優しさに限界が有るのは確かに万人共通ですが、だからと言って「世間様」を使って自分の鬱憤を慰めようとするのはけしからぬことです。
おい堀木よ、君は自らを隠さねば胸のうち一つ明かせんのか―――と、葉蔵に代わり言ってみたいものです。ちなみに、僕の握力はリンゴを割れるぞ? とでも言えば怒らないだろうし。
……でもそれが人間の醜さでもあり、魅力でもあるんだろうなぁ……
『剣客商売』の秋山先生も、「揉めん人間ばかりになったら、それはそれできっと世の中やっていけんぞ」と言っていたし」(Gさん)

 

「この作品は、中田 敦彦さんの解説が印象に残ってますね。
https://www.youtube.com/watch?v=9Lmy3cbQlGc
芥川賞作家である又吉さんに言わせると
コレは『聖書』で在るそうです。

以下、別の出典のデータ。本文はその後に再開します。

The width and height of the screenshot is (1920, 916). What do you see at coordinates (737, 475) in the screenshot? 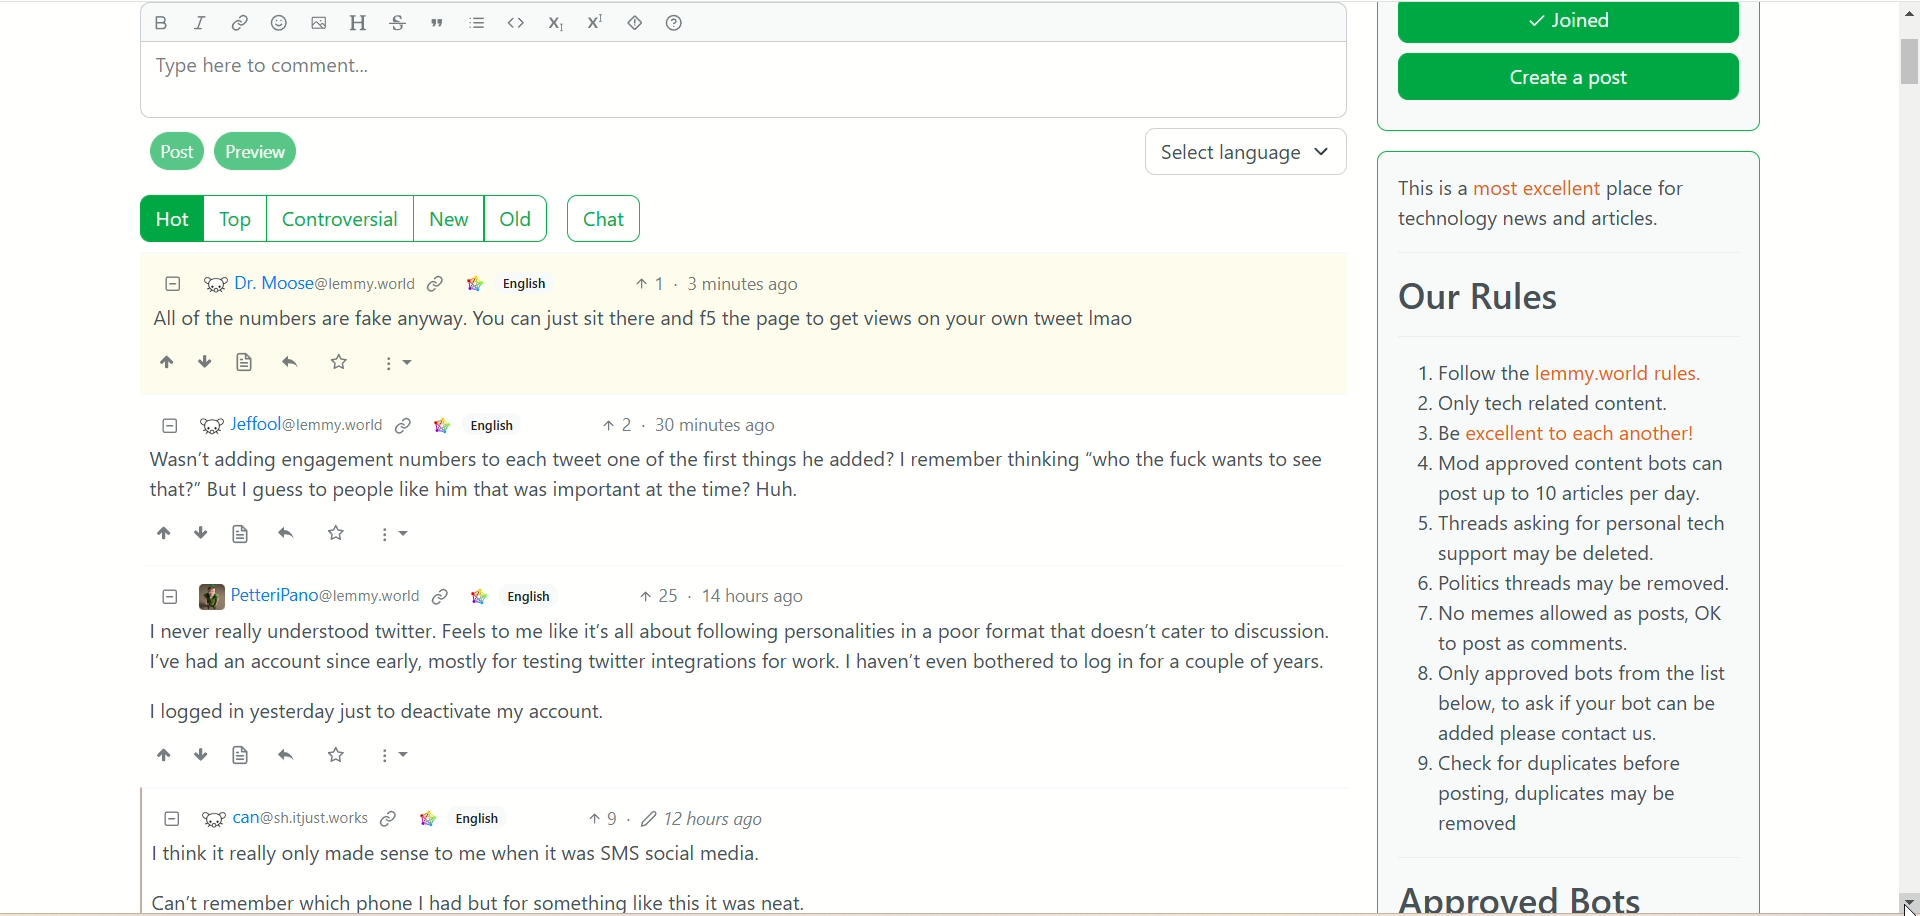
I see `Wasn't adding engagement numbers to each tweet one of the first things he added? | remember thinking “who the fuck wants to see
that?” But | guess to people like him that was important at the time? Huh.` at bounding box center [737, 475].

本当に、タイトルにある通り人間の【業の深さ】ばかりが浮き彫りになり、『現世は贖罪の為の地獄』という箇所もソレとリンクしてますが、やはり心に残るのは最後のセリフでしょうね……
「……神様みたいないい子でした」」(Sさん)

 

 人間失格の主人公は、ある意味、太宰そのものなんでしょうね。
 そして、まさに彼は、そんな風に生き、そんな風に死んでいった。
 そう言う意味では私小説といってもいい。
 でも、太宰はそれを明け透けに語ろうとはしない。
 物凄く冷めた筆致で書いている。
 これは、物語を書く上でとても大事なことだと思っています。

 物凄く、どろどろした内面。
 外に吐き出さなければ、自分が壊れそうになる感覚
 まさに魂の叫び。

 でも、それをそのままには書かない。
 まるでもう一人別の自分がいるように淡々と描いている。
 「富岳百景」のように自伝っぽく書く方法だってあったと思う。
 だが、太宰はこの作品は、そういう手法を取らなかった。
 こう書く方が文学性が増すと思ったんだろう。この方が太宰が胸に抱える叫びを余すことなく伝えることができると思ったんだろう。
 そして、その思惑通り、「人間失格」は日本文学史に刻まれる名作となった。